6 Things You Can Do to Build Muscle
Bodybuilding is no easy task. There are many things to do to build muscle. It is a process that requires effort and discipline, and it takes up a lot of time. But you can speed up the bodybuilding process so you have firm muscles in a relatively short period. Below are 6 things even the professional bodybuilders and athletes do to simultaneously gain muscle quickly and improve their metabolism.
1. Never skip a warm-up. Many people underestimate the importance of a good warm-up; they often go straight to the bodybuilding routine. Warming up, however, is a crucial step in any workout.
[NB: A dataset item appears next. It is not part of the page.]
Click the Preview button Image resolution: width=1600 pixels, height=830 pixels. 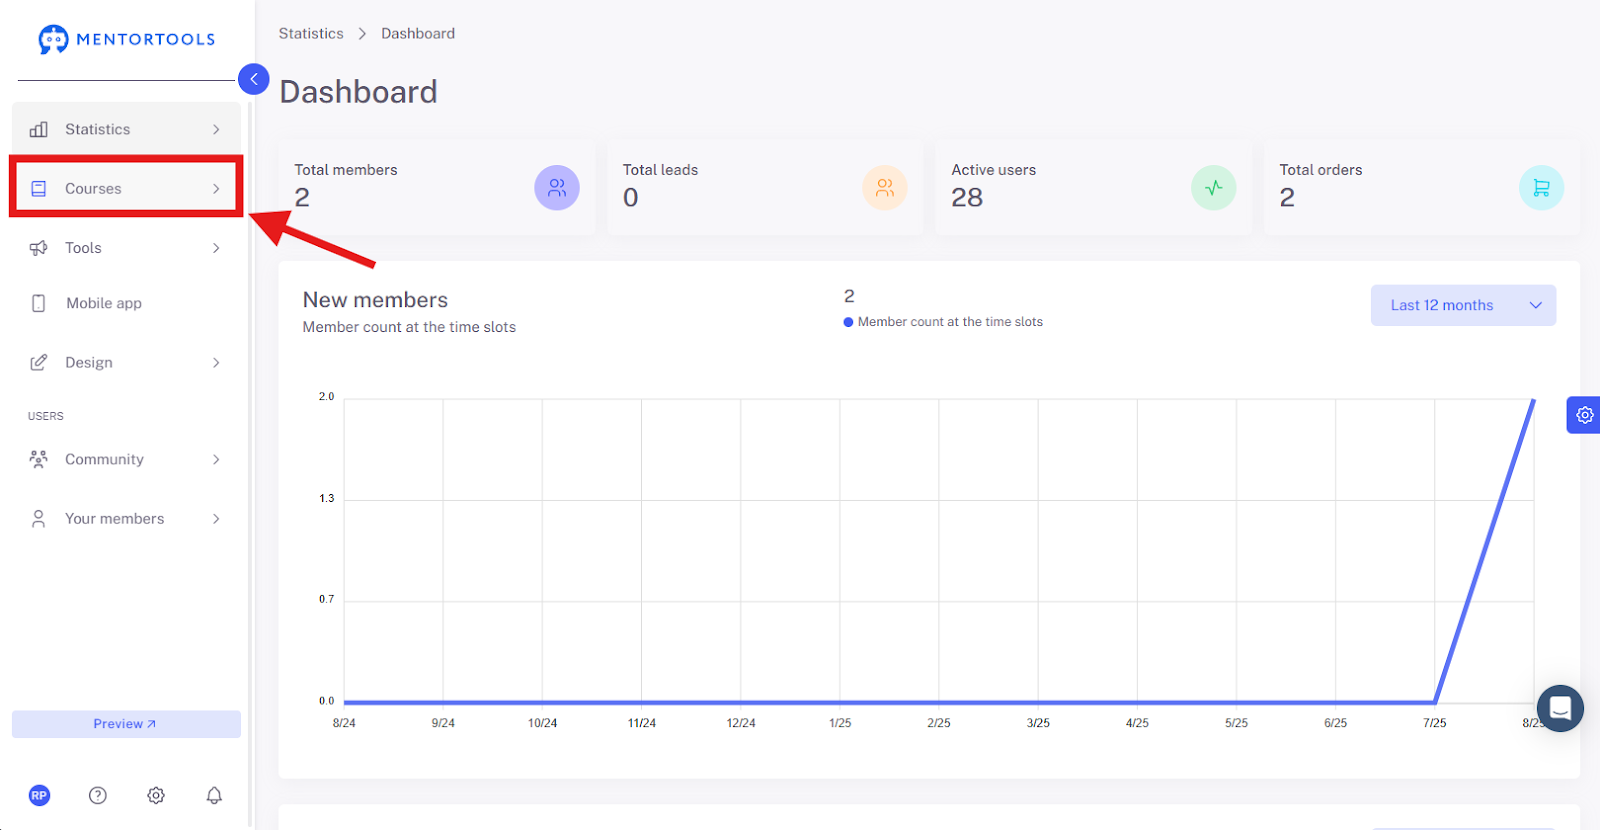[126, 724]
It increases blood circulation in the body and prepares the muscles for the rigorous training ahead.
2. Target large muscle groups. The more muscles you target with each workout, the faster your metabolism will be. And with a faster metabolism, you can burn fat much more quickly, leaving you with the lean and firm body you want. Begin working out your thighs, buttocks, and hips. The muscles in these areas are larger than the muscles found in other parts of the body, and they are easier to work out too. Work on improving the muscle mass in these areas first; doing so will help you increase your rate of metabolism. The higher your metabolic rate, the easier it will become for you to subsequently work on your other muscle groups.
3. Select the right weights. In an effort to gain muscle faster, many people make the mistake of choosing weights that are heavier than what is recommended for their physique. Start with the heaviest weight you can still comfortably lift. Knowing the proper way of using the dumbbells is also important. The best technique is to stand straight while holding a dumbbell in each hand at shoulder level, palms facing forward. Lift the dumbbells straight up over your head and slowly bring down to starting position. You can also do this routine one arm at a time. Do 3 sets of 10 repetitions per arm.
4. Vary your workouts. Doing the same exercises over and over for the same muscle groups is going to eventually tire you out and may even cause you to suffer muscle injuries. To avoid this, put some variety in your bodybuilding routine. For example, you can alternate arm exercises with leg workouts. Even if you only want to target a particular muscle group like your biceps, you can switch from dumbbell training to push-ups, and back again.
5. Dumbbells are the best tools for upper body training. You don't have to invest in any of the expensive exercise equipment you see in home TV shopping channels. You just have to purchase a pair of dumbbells because these relatively cheap exercise tools are all you need to build muscle mass in your upper body area.
6. Make positive lifestyle changes. Simple changes such as reducing your fat consumption, eating more fresh fruits and vegetables, drinking plenty of water, and getting the right amount of sleep each night can make a huge difference in your quest toward having firmer muscles and a healthier body.